Embora a ligação entre o aquecimento global causado pelo homem e a seca ainda não seja clara, os modelos climáticos sugerem que “nas próximas décadas, com o aumento das temperaturas causado pelas alterações climáticas, estes eventos tornar-se-ão mais frequentes”, disse Gilvan Sampaio, cientista monitoramento de padrões climáticos no Instituto Nacional de Pesquisas Espaciais do Brasil.

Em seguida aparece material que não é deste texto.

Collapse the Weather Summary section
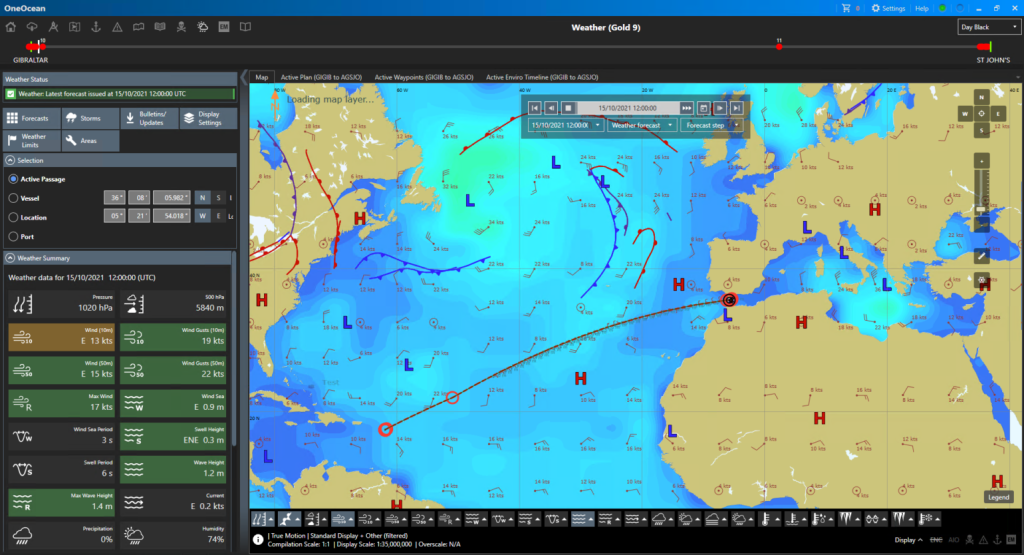Screen dimensions: 1024x555 (x=10, y=258)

Os efeitos das alterações climáticas são intensificados pelos elevados níveis de desflorestação na Amazónia, à medida que os agricultores desmatam terras para explorações de soja e gado, cujos produtos são exportados para países de todo o mundo. O corte de árvores, assim como o aquecimento global, torna a chuva mais escassa e as temperaturas mais altas porque as árvores da Amazônia liberam umidade, esfriando as temperaturas e formando nuvens de chuva.

A secagem dos rios também é um golpe para a economia da região. As barcaças que transportam milho com destino à China e outros países foram forçadas a reduzir a sua carga para metade ao longo de um importante rio este mês porque a água era demasiado rasa e a erosão do leito de um rio causou o colapso de um porto.

Os rios da Amazônia também abastecem usinas de energia que produzem mais de um décimo da eletricidade do Brasil e a falta de chuva levou ao fechamento de uma usina.

Condições de seca semelhantes foram documentadas em 2015, contribuindo para a pior temporada de incêndios já registrada na Amazônia. Mas os cientistas esperam que esta seca seja ainda mais devastadora porque o Oceano Atlântico está mais quente e o El Niño ainda não atingiu o seu pico.

“Este é apenas o começo”, disse o Dr. Gatti, o cientista.

Numa tarde recente, fortes nuvens escureciam o céu da vila ribeirinha de Boca do Mamirauá. As pessoas corriam para pegar baldes, prontos para enchê-los com água da chuva. Mas as nuvens ameaçadoras passaram rapidamente. “Nem uma única gota”, disse a Sra. Martins, a líder comunitária.

“Estamos apenas rezando para que a chuva chegue.”